I’ve read that around 75% of all businesses in the UK are family-run or family-owned, and that family businesses may be bringing in almost a quarter of GDP, providing over 9.2 million jobs.
If you’re a start-up business, then seeking the support of your closest family is a likely first step. It was for me anyway. I started my firm, Pimlico Plumbers, way back in 1979 after completing my plumbing apprenticeship and going self-employed.
It has always been a family business and that’s the way it will stay!
My wife Lynda manages our busy call centre while my son Scott is the company's operations director running the day-to-day operations, and my younger son Samm is a plumber. My daughters Alice, Lucie and two son-in-laws also work for the company and even the grand kids get involved at weekends and in the holidays, helping out with cleaning the vans and things.
I’m also proud to say that Ashley, Scott’s son, and my eldest grandchild, has just started on his own plumbing apprenticeship with the company, which is fantastic to see.
So, it’s fair to say I know what I’m talking about when it comes to running a family business!
And while it’s not all been a bed of roses, we have been very lucky – lucky that the whole family has taken an interest in the firm and has pulled together to make it work, lucky that we can share in its success and that I’ll be leaving a legacy for the family line, which hopefully lasts long after I’m gone.
But there are a few issues I wish I’d been told or thought about when I was first starting out. So to help out any other budding family firms, I thought I’d share some of the things I’ve learnt and seen along the way.
Ups and downs of a family business
Keep talking – if you stop talking your business will fail, it’s as simple as that. Never assume someone knows you so they should know what you want, think or are feeling. When it’s family you’re working with, you will need to put even more effort in to it. And when you are talking, don’t let yourself be side tracked into discussing non work-related issues. When at work act in a work-like fashion; to my family I am ‘Charlie’, not dad (or whatever else they may call me out of hours).
Work smarter – unlike when you’re applying for a job and the criteria and skills set are clearly laid out, in a family business the job roles are not always decided on in this way. So think how you are going to split responsibilities – where do your individual strengths lie? Where do you need more development or training? There is also a major issue here that many business owners forget - trying to take on too much. Make sure you are not falling into this trap.
Plan for the future – succession planning is an obvious one you need to give some thought to here. Not all firms will be as lucky as we’ve been at Pimlico. I’ve built up a solid business and carved out a place in the market and when I’m finally ready to take a step back, I have a fantastic operations director in Scott, who is able and willing to take on more responsibility.

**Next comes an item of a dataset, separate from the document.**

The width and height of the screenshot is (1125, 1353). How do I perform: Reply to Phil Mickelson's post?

That said I doubt I’ll ever be able to step away completely like many family businesses – it’s my life’s work!
Don’t be afraid to hire outside the family - It may seem a great idea to build your whole business around family members alone, but unless you’re very lucky you’re unlikely to find the perfect mix of experience and skills that you’ll need. It may even hold you back, so you’ve got to think of the business first. Recognise where you would benefit from outside support.

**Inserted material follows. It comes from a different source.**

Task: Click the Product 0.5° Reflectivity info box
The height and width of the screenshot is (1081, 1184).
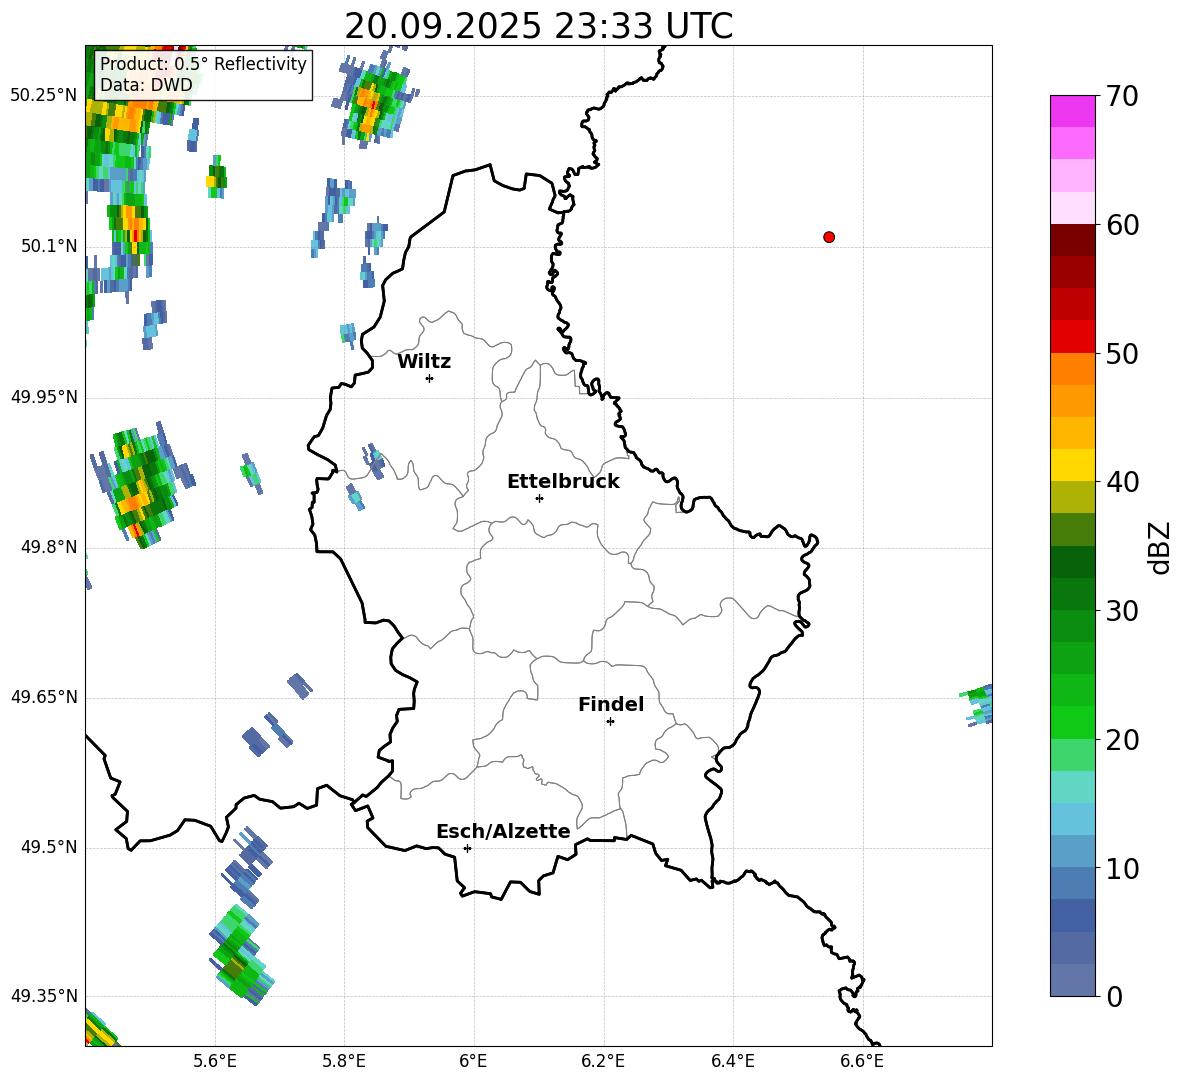Action: pyautogui.click(x=203, y=74)
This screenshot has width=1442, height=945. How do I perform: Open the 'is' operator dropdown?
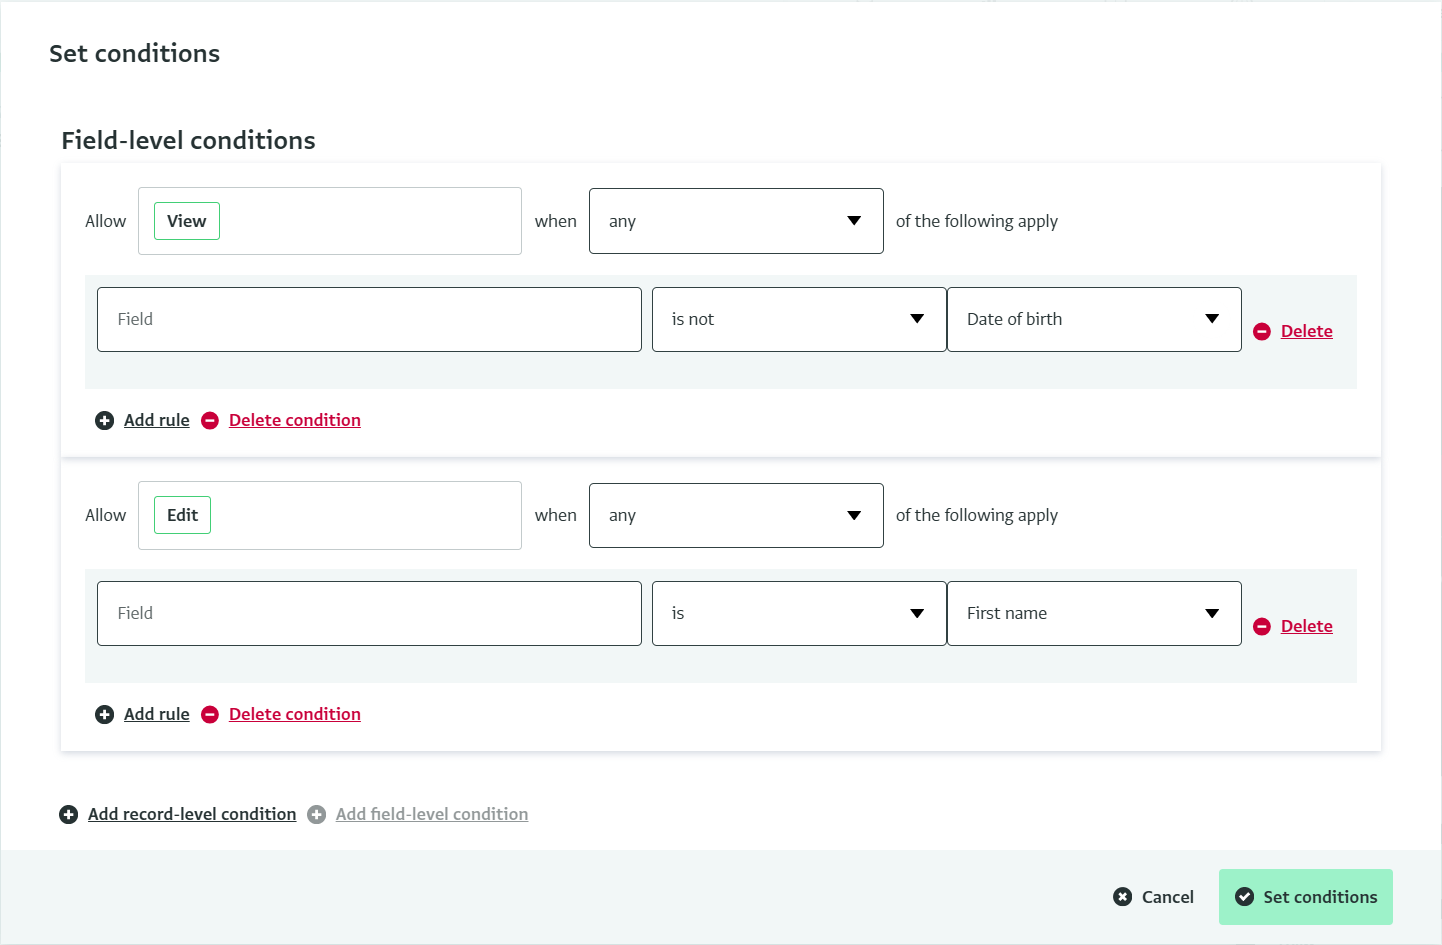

Fess up and move on - if someone makes a mistake, which we all do from time to time, then you need to hold them accountable like you would do any other employee. If you don’t then this will only create bigger problems further down the line, including potential resentment among other employees. Just because they’re family doesn’t mean you should wash over any work issues - but that doesn’t mean going over the top about it either! Remember, business is business, home is home. Deal with it professionally, as a manager and handle it as you would were it any other employee, then invest in training and development if it’s needed.

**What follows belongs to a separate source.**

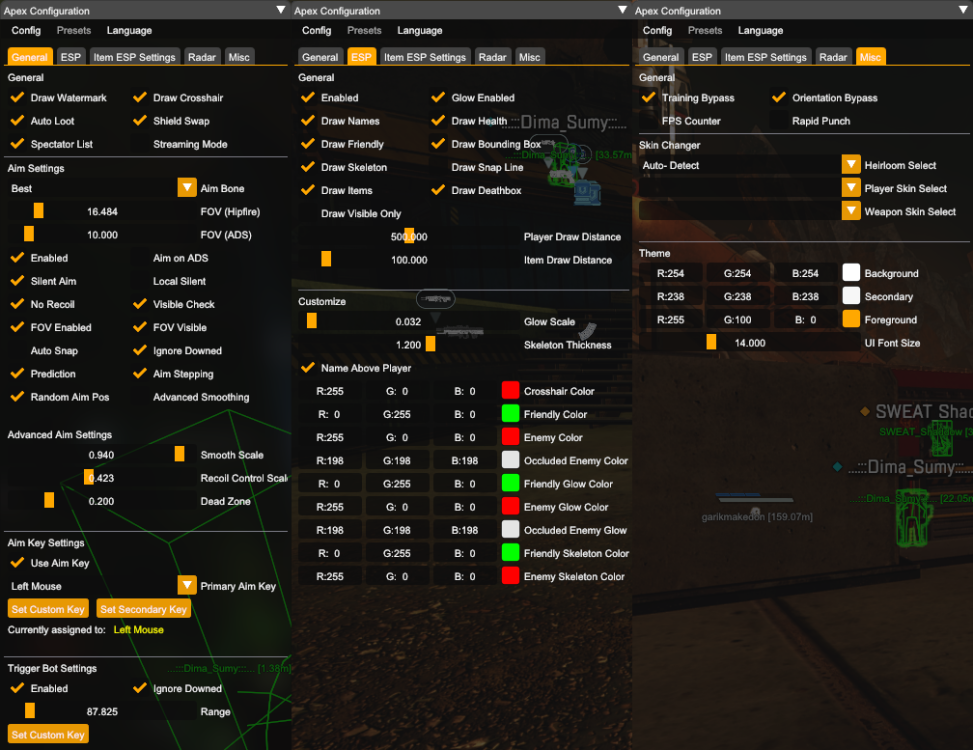
Task: Click the Set Secondary Key button
Action: pyautogui.click(x=143, y=608)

Take time out to enjoy yourself occasionally! It shouldn’t all be about work. You may be working hard all hours of the day, evenings and weekends to get the business off the ground, to build it up, and then to keep expanding things, but you’ll soon burn out and you’re more likely to start to struggle if you get no downtime. Try and sort out some time together away from the office and your desk, and ban all work talk for that time.
Remember, you are your company’s greatest asset, and you need to take care of that asset.
And who knows, if you put the hard work in then you may soon have a solid and profitable business on your hands, to pass on to your grandkids.